Ho-hum. Just another day in the liberation of Iraq. At this rate, it won't be long before the number of victims in Bush's war matches the estimated 300,000 killed and "disappeared" under the tyranny of Saddam Hussein.

Meantime, the American media are doing what they do best and most: "human interest" stories. A "suspected rapist" opens fire on the fourth day of his trial in Atlanta, kills the judge, the court reporter and a sheriff's deputy, flees the scene, murders another victim on the lam, and is finally apprehended, or re-apprehended, in anticipation of what will now, undoubtedly, be a sensational murder trial. Who knows, maybe another "Crime of the Century."

Golly, what a tale! I can hardly wait for the instant book and the TV movie. It's all so shocking and so juicy that it even pushes Martha Stewart and Michael Jackson a few notches down on the scale of what's hot and what's not - Martha having just been released from five months of confinement at a women's prison in West Virginia. She is currently being fitted for her "anklet, or electronic monitoring device," which will track her every move on those days (at least two a week) when she's permitted to leave her mansion in upstate New York to conduct her "legitimate business" in Manhattan and, when she needs to "attend church." According to Newswire:

"On March 12th, The Lion Brand Yarn Company released the 'Coming Home' poncho pattern, the first free version of its Martha Stewart-inspired poncho . . . Within the first 48 hours that the free pattern was available online, Lion Brand Yarn estimates that over 50,000 copies of the pattern had been downloaded by visitors to its website. The free poncho pattern was featured on ABC's 'Good Morning America.'" This after network anchor Peter Jennings hosted a two-hour "news" special called "The UFO Phenomenon - Seeing Is Believing."

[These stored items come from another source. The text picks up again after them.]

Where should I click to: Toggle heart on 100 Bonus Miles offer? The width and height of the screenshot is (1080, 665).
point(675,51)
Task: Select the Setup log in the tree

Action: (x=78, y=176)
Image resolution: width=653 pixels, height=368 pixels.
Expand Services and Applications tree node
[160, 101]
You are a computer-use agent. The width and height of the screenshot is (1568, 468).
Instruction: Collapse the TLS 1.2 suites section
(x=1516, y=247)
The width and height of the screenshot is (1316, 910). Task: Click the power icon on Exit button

Martha has also finally joined the ranks of Forbes magazine's annual billionaires list. As for Michael Jackson - well! According to prosecutors at his trial on child-molestation charges in California, the freaky, fading, former King of Pop is "on the verge of bankruptcy," and is thus more "desperate" than ever. Who knows what he might do if someone else's parents are stupid, greedy and/or irresponsible enough to let their boys spend the night at Neverland?

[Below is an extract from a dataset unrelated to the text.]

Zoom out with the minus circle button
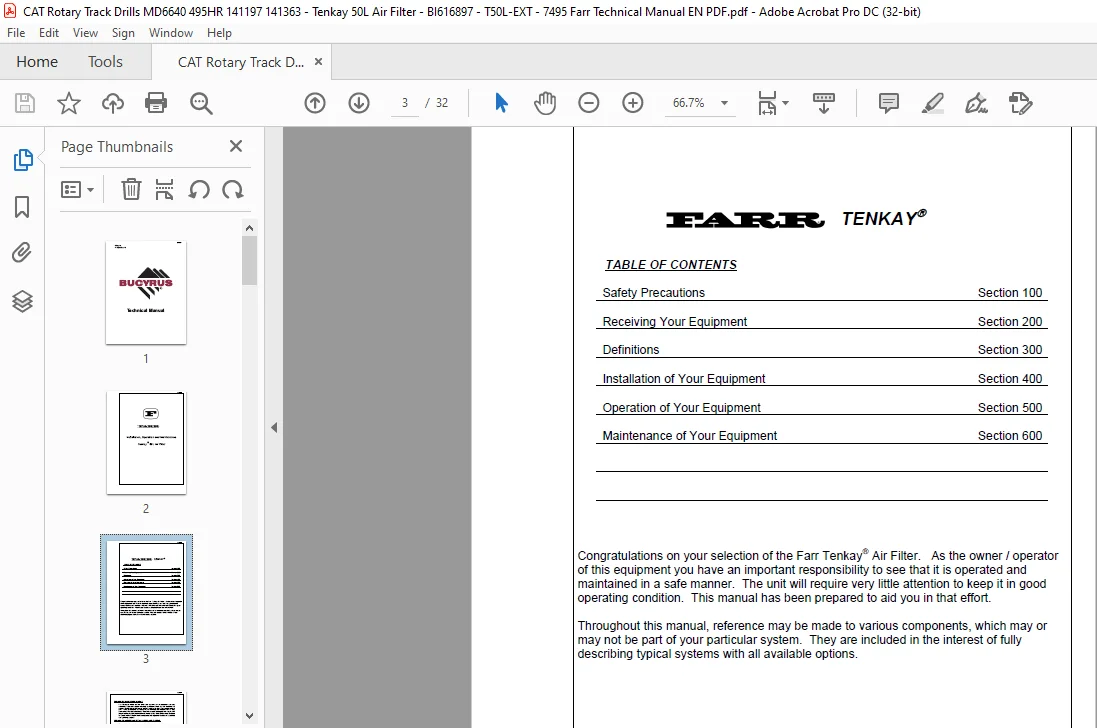Image resolution: width=1097 pixels, height=728 pixels. point(588,103)
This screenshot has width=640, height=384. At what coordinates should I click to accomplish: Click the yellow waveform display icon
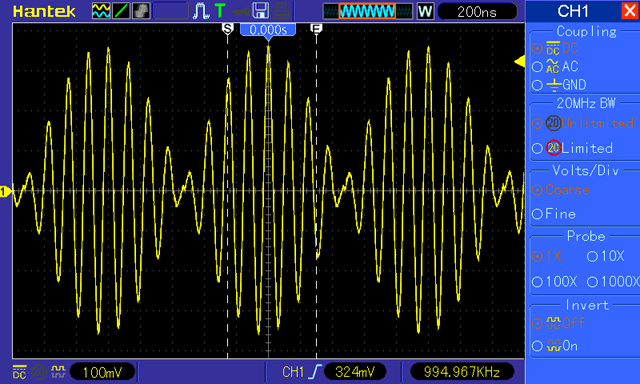coord(101,11)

How anyone who owns copyright on The Beatles' catalogue could approach bankruptcy is unknown to me. But at least Michael, as a scagillionaire, will escape the penalties soon to be imposed on ordinary Americans whose assets are wiped out by divorce, job loss, disability or catastrophic illness.

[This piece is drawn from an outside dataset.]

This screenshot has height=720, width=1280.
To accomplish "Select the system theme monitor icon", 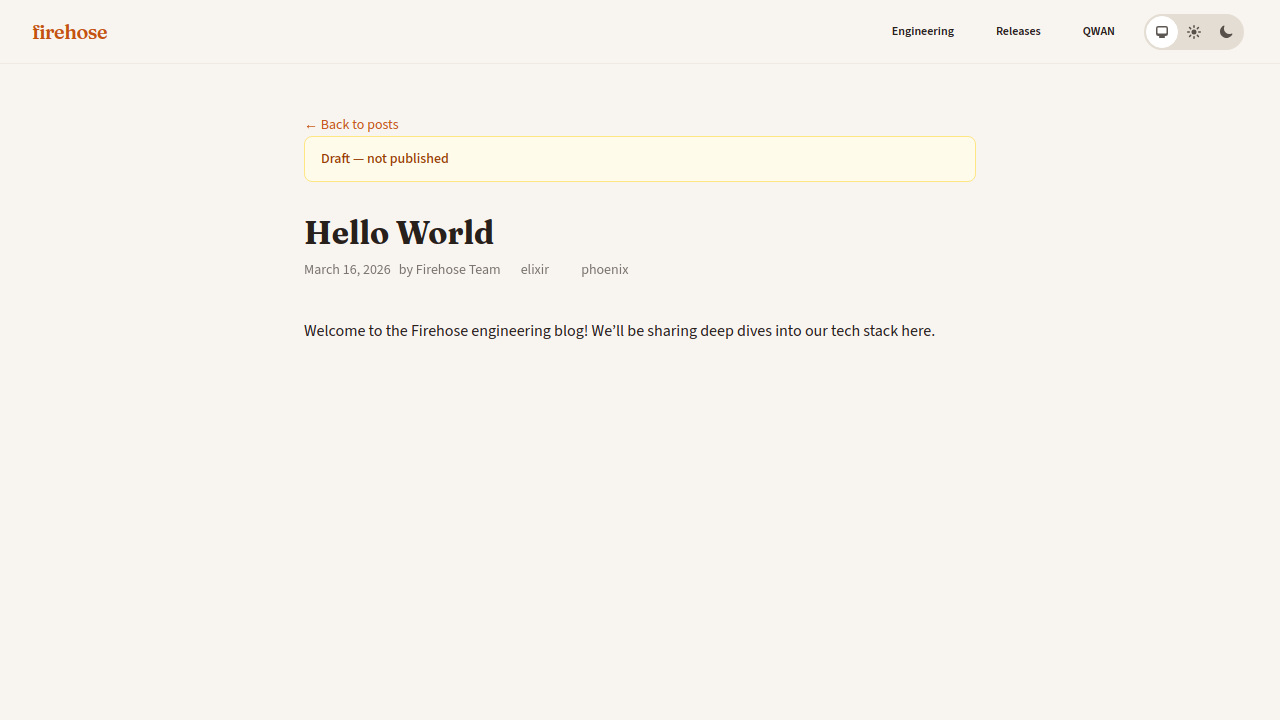I will tap(1162, 31).
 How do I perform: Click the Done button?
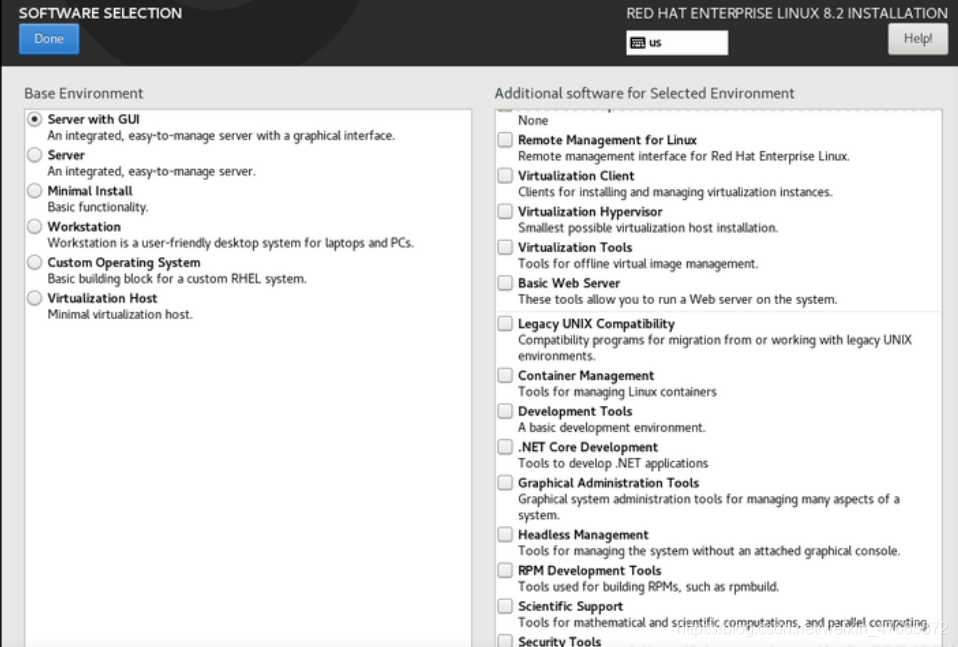[49, 39]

So will the credit-card companies, currently sitting on $30 billion in annual profits, whose toads in Congress last week rammed through a bill to deprive the poor and middle class of bankruptcy relief. George Bernard Shaw put it best in 1913, in Pygmalion, the razor-sharp satire on the upper classes that later became the basis of the Broadway musical My Fair Lady. The lines belong to Eliza Doolittle's father, addressing the mother of Henry Higgins, who has trained Eliza, a cockney flower girl with no manners, no money and no education, to walk, talk and behave "like a princess":

"That's the tragedy of it, ma'am," Doolittle explains. "It's easy to say chuck it; but I haven't the nerve. Which one of us has? We're all intimidated. Intimidated, ma'am: that's what we are . . . If I was one of the deserving poor, and had put by a bit, I could chuck it; but then why should I? . . . They've got you every way you turn."

Now, I'm not so far gone in "Bush-bashing," contempt for the Fourth Estate and devotion to the principles of the United States Constitution not to realize that the press has always tended to focus on the irrelevant at the expense of the urgent, the despicable, the unconscionable and the truth. But when I think of those 51 - and counting - dead in Mosul, I just want to vomit all over Martha's ponchos.